Instructions for the task: Reproduce only the top of the records, down to and including the line containing "Skip to Content (1087, 22)".

##### Supplied information #####

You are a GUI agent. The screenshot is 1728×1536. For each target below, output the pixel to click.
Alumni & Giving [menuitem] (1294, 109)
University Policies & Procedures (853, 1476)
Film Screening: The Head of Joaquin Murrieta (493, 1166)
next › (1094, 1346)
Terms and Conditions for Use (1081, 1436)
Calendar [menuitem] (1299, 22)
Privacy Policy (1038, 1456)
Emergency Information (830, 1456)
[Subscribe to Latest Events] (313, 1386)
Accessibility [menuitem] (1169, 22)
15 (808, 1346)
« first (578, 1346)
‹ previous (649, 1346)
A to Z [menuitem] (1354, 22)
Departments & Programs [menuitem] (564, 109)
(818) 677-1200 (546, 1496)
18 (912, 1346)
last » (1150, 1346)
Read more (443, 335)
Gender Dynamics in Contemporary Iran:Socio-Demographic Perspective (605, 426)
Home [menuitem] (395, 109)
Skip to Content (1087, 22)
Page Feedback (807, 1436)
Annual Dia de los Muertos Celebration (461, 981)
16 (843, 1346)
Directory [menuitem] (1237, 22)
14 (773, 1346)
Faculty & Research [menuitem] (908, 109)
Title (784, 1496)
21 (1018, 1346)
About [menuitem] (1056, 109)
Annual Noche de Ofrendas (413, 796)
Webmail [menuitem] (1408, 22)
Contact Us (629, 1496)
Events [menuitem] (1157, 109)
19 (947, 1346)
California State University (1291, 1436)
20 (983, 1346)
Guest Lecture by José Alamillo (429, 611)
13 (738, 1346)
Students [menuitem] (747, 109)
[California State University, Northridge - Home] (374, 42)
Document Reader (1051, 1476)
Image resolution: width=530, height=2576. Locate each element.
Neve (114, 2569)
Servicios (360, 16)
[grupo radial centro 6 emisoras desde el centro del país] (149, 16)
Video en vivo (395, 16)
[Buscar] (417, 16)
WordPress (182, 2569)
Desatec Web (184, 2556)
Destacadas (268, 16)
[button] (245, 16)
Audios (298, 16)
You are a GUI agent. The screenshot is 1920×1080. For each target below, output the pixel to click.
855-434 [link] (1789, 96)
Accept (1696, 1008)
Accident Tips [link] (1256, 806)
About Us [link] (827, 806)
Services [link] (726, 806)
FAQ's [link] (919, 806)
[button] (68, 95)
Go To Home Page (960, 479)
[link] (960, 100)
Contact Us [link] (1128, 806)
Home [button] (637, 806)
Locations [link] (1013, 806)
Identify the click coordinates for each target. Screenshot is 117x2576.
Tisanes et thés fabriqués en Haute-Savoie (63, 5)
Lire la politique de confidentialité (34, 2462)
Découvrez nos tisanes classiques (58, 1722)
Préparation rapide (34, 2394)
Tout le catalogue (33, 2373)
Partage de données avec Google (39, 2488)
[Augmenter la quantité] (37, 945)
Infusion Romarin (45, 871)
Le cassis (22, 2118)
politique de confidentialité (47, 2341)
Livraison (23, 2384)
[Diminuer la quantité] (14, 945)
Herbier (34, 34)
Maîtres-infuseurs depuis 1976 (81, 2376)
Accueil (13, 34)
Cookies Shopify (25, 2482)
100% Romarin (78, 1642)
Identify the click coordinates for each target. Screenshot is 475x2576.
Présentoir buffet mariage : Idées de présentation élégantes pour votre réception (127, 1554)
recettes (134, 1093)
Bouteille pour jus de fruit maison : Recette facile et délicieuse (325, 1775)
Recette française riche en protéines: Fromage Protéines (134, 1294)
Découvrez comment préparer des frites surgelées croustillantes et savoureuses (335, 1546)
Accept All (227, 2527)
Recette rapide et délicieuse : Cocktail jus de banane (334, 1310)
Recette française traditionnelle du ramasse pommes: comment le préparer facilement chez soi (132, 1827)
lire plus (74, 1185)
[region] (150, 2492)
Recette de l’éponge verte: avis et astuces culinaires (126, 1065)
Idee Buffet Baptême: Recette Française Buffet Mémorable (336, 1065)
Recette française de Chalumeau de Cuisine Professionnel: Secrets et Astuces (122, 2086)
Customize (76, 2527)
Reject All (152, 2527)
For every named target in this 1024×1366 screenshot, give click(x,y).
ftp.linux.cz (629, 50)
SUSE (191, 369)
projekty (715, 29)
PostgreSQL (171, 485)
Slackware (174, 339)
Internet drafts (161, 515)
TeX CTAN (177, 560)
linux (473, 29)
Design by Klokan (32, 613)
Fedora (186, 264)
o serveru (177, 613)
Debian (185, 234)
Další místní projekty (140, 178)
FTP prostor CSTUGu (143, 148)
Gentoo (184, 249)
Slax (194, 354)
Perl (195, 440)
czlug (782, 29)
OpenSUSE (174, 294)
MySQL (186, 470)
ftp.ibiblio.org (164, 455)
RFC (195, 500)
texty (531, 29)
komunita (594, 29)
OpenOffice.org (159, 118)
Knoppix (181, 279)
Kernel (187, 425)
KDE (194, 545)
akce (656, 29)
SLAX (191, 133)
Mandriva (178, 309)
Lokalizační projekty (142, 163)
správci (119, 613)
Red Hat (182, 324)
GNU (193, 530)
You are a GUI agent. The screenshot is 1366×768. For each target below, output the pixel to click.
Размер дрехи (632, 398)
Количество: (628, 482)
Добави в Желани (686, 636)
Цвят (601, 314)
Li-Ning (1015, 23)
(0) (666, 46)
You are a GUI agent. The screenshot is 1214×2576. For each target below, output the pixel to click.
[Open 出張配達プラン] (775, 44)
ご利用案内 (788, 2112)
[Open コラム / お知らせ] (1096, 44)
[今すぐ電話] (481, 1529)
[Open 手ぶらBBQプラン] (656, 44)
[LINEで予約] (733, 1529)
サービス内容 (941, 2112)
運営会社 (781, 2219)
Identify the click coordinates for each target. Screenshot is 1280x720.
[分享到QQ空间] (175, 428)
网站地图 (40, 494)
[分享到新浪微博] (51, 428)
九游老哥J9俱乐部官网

#####

Result of this exercise:
You are a GUI agent. The screenshot is 1728×1536. For each target below, output the pixel to click.
Alumni & Giving [menuitem] (1294, 109)
University Policies & Procedures (853, 1476)
Film Screening: The Head of Joaquin Murrieta (493, 1166)
next › (1094, 1346)
Terms and Conditions for Use (1081, 1436)
Calendar [menuitem] (1299, 22)
Privacy Policy (1038, 1456)
Emergency Information (830, 1456)
[Subscribe to Latest Events] (313, 1386)
Accessibility [menuitem] (1169, 22)
15 (808, 1346)
« first (578, 1346)
‹ previous (649, 1346)
A to Z [menuitem] (1354, 22)
Departments & Programs [menuitem] (564, 109)
(818) 677-1200 (546, 1496)
18 (912, 1346)
last » (1150, 1346)
Read more (443, 335)
Gender Dynamics in Contemporary Iran:Socio-Demographic Perspective (605, 426)
Home [menuitem] (395, 109)
Skip to Content (1087, 22)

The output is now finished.